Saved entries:
──────────

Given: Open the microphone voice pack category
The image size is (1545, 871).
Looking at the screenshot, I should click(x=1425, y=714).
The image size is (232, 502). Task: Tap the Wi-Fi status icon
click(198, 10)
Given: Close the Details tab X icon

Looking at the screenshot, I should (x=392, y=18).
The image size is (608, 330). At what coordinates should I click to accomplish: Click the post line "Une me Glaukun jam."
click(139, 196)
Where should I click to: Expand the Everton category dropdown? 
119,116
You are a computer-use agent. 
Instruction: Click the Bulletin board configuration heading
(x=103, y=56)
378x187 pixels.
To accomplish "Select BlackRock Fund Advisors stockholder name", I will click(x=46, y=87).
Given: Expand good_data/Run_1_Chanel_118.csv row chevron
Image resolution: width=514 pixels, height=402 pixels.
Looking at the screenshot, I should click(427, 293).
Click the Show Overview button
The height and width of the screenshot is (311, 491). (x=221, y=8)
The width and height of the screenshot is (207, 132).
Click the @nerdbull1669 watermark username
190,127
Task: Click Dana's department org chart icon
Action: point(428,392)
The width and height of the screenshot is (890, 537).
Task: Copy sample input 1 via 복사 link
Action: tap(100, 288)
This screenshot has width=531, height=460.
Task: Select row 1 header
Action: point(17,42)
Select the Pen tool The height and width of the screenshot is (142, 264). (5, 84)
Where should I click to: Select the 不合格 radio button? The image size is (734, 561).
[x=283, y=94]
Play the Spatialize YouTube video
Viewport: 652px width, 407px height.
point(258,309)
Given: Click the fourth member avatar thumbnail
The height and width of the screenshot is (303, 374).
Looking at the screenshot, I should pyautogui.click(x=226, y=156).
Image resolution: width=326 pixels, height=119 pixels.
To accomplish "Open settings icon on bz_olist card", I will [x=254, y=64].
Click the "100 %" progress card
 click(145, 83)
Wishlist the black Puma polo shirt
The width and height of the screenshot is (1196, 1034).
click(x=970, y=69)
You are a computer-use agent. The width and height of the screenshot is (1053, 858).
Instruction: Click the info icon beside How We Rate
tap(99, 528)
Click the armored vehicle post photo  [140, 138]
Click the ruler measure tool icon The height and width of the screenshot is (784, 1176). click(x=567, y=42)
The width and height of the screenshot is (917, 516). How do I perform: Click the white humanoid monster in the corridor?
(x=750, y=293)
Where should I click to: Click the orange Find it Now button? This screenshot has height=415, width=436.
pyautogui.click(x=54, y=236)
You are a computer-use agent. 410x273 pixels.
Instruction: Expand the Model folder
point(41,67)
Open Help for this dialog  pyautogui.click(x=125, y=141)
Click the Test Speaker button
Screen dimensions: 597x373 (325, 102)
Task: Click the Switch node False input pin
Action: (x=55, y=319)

──────────

Goal of the exercise:
Using the entries above, return exactly the lines from the line with "Click the Show Overview button" to the line with "The width and height of the screenshot is (207, 132).", counting both of those lines.

Output below:
Click the Show Overview button
The height and width of the screenshot is (311, 491). (x=221, y=8)
The width and height of the screenshot is (207, 132).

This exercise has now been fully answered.